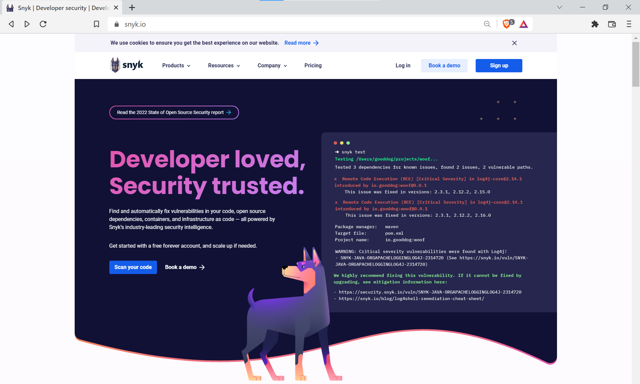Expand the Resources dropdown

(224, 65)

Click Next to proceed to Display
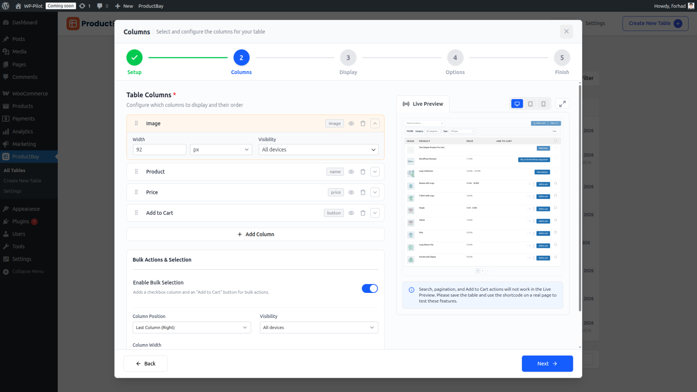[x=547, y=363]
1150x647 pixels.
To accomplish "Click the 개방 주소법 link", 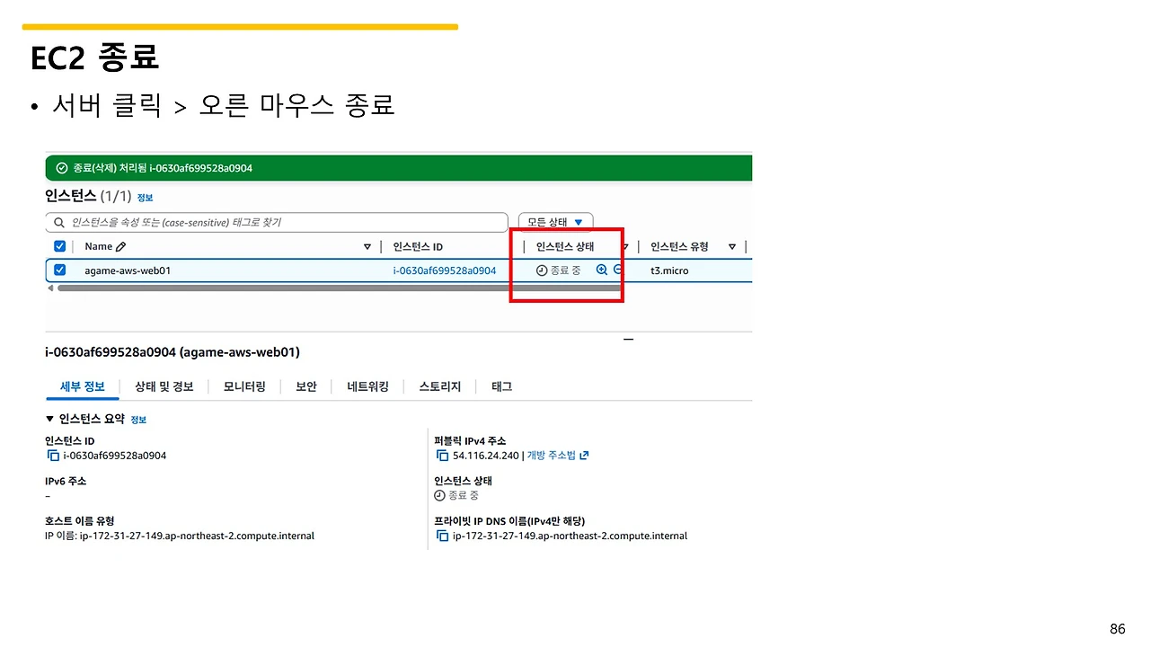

§ **WHAT TO PRODUCE**
Could you write out the data again, starting at "Click Next to proceed to Display" and ending at the end of the data, switching "Display" to "Settings", changing nothing else, and leaving the pictures out?

§ **FULL OUTPUT**
Click Next to proceed to Settings
[x=547, y=363]
1150x647 pixels.
To accomplish "Click the 개방 주소법 link", 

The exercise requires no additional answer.